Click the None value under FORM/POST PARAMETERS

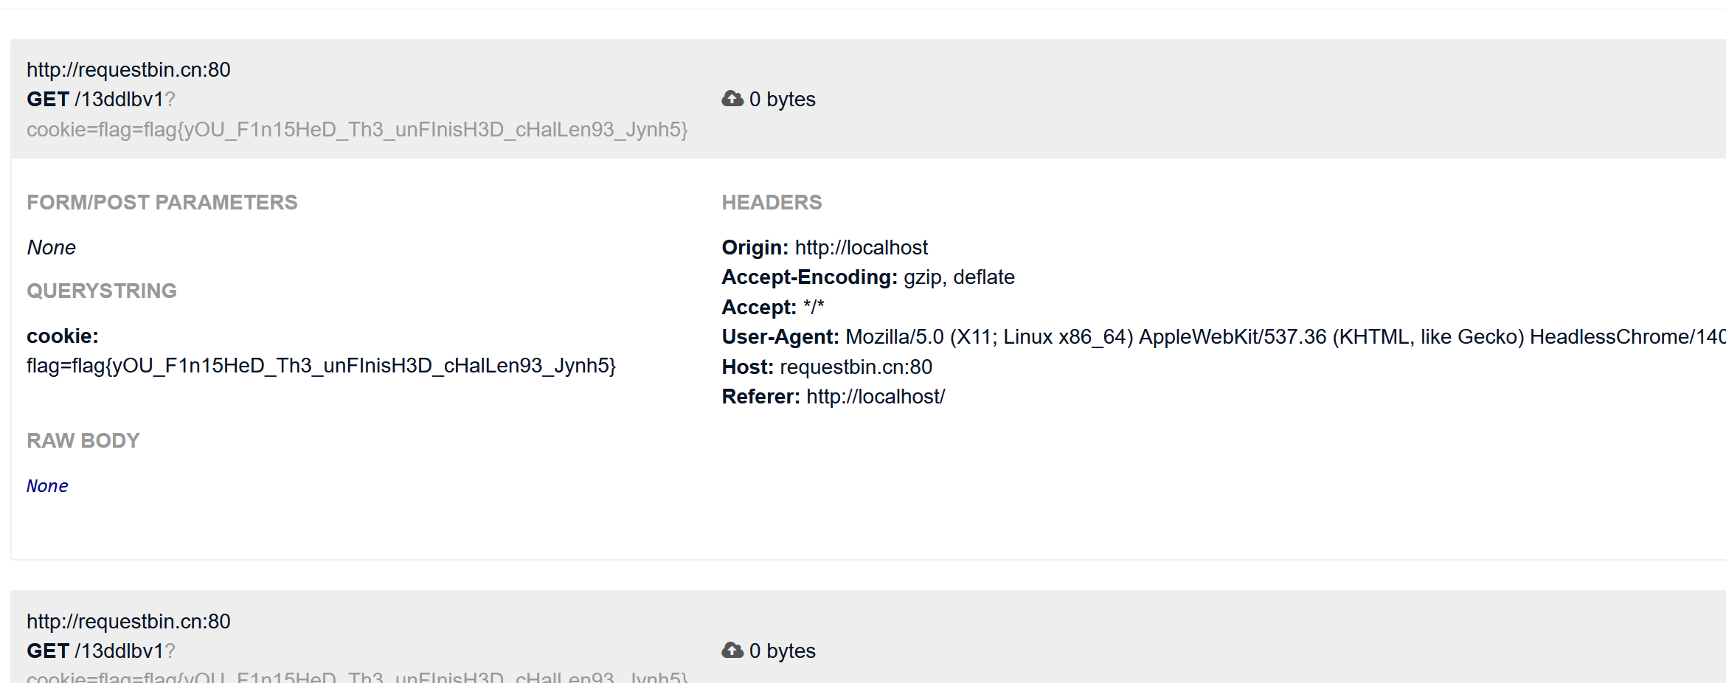coord(51,248)
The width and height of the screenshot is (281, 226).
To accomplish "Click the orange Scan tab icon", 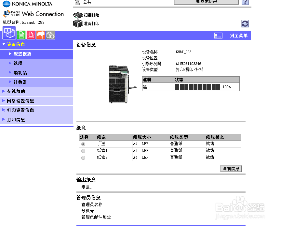I will 40,35.
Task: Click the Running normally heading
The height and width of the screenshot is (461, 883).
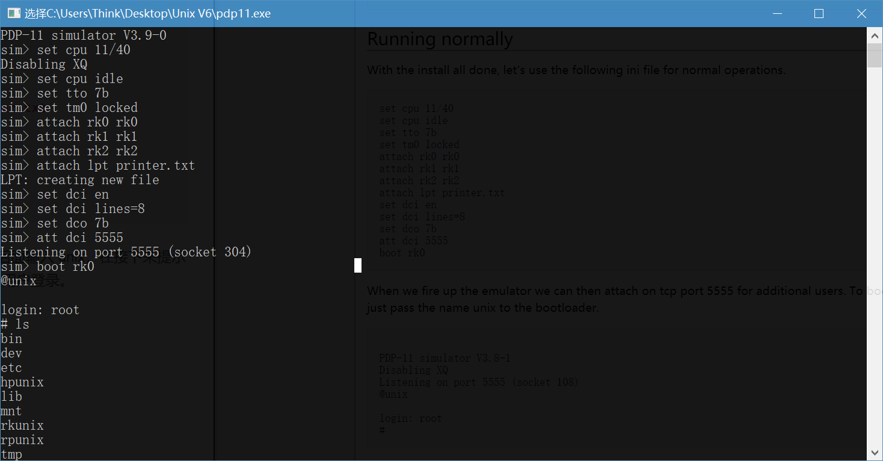Action: click(440, 39)
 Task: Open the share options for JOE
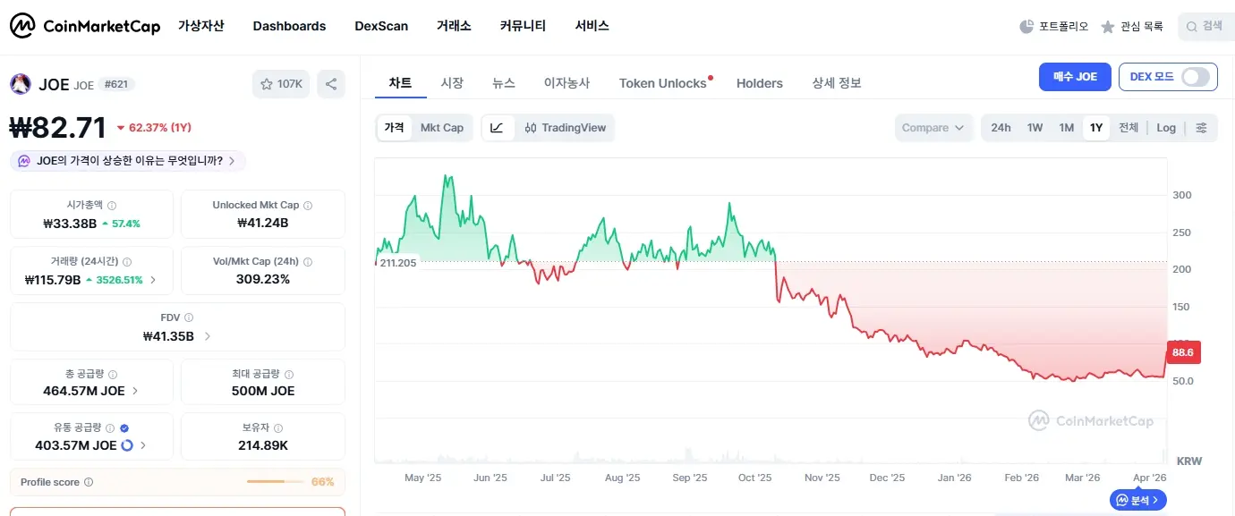pyautogui.click(x=330, y=82)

### What is expected
Reproduce, exactly and without pictures, the lines above from the one containing "Task: Click the Running normally heading" through the last line of the material, both ends included, and nothing more.

### Output for this task
Task: Click the Running normally heading
The height and width of the screenshot is (461, 883).
Action: click(440, 39)
 Task: Open the share options for JOE
pyautogui.click(x=330, y=82)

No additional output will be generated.